Assignment: Scan the material and copy out each line where the word "agent" occurs.

##### Entries shown

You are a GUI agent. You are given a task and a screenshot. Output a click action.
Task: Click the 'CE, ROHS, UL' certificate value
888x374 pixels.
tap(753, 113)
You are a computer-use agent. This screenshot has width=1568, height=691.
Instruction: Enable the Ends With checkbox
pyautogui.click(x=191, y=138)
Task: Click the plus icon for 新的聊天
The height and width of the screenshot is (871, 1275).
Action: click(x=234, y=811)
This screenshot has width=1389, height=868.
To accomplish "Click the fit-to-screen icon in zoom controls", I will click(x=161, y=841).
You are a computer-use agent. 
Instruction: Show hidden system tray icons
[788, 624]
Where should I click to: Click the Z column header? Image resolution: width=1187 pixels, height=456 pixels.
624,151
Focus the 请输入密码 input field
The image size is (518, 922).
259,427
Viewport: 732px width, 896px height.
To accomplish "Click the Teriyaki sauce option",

##########

Exercise answer:
You are a GUI agent. You are given a task and a screenshot. Output a click action.
You are a computer-use agent. This screenshot has width=1568, height=691.
You are a computer-use agent. 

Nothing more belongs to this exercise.